Work task: Lift out each line of the data that holds "this".

Pixel coordinate grounding data
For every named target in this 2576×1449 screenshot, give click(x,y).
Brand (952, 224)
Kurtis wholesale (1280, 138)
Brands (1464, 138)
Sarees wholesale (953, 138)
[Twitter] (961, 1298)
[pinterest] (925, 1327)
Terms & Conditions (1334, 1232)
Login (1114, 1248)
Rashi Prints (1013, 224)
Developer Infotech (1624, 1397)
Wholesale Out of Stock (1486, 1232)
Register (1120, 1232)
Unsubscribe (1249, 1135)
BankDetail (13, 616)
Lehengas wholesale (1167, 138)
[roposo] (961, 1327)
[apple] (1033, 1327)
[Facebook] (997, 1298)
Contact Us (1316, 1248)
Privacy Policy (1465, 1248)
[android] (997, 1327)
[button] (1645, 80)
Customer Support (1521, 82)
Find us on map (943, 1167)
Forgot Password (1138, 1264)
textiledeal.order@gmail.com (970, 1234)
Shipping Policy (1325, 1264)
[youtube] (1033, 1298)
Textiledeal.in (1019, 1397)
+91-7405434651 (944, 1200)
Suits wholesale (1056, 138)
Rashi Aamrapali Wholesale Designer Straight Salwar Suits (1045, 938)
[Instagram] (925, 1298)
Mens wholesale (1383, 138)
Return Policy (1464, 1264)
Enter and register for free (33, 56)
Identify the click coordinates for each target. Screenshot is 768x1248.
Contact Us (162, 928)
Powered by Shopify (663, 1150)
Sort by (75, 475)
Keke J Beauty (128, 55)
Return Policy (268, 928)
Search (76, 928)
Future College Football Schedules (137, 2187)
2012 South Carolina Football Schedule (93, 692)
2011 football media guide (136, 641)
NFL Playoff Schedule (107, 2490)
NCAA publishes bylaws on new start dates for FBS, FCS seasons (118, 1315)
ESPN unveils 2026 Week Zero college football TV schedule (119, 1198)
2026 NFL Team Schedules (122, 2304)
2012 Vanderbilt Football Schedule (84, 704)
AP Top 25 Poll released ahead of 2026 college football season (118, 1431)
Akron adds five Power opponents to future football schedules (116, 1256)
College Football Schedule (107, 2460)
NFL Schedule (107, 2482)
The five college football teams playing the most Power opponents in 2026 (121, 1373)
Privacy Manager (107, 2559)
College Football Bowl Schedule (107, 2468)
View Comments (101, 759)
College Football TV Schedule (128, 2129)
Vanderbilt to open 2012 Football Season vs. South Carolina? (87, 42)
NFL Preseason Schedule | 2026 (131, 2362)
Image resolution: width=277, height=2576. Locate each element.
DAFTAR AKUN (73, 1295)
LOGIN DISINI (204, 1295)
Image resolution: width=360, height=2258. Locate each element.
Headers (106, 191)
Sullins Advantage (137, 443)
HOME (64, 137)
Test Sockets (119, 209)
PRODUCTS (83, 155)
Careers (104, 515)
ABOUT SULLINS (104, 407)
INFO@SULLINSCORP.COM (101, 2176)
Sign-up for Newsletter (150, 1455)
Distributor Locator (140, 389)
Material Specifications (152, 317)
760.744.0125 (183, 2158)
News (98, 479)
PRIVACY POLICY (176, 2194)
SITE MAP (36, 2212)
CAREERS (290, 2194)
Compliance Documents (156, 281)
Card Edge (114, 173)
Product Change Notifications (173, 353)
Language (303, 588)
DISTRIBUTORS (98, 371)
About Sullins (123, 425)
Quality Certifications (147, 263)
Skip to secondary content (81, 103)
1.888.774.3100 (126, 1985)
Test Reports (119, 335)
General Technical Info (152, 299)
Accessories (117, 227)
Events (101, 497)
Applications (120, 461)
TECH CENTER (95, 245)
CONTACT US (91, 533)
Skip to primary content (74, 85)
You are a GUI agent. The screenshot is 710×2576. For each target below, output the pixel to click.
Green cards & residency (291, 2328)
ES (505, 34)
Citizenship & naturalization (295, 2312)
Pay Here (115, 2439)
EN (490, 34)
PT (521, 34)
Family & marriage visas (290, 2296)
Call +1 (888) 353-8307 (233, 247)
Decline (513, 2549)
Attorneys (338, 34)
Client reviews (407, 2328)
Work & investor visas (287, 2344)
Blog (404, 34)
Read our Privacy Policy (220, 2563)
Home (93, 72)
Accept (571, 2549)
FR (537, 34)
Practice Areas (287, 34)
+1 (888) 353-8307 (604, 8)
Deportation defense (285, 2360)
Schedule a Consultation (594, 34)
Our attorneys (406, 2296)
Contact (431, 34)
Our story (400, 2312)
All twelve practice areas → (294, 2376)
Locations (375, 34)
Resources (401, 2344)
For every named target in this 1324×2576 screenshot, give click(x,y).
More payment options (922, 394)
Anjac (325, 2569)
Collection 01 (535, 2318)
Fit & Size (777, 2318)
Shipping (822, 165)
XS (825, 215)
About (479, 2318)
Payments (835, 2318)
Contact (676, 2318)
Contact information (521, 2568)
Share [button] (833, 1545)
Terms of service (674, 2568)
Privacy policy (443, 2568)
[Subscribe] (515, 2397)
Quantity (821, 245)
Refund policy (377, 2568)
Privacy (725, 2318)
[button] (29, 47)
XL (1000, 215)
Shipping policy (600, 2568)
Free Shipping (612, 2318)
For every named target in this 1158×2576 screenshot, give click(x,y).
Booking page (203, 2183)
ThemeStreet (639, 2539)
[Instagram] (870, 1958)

The completed task:
For every named target in this 2576×1449 screenshot, give click(x,y).
For every named target in this 1324×2576 screenshot, give click(x,y).
For every named target in this 1158×2576 screenshot, give click(x,y).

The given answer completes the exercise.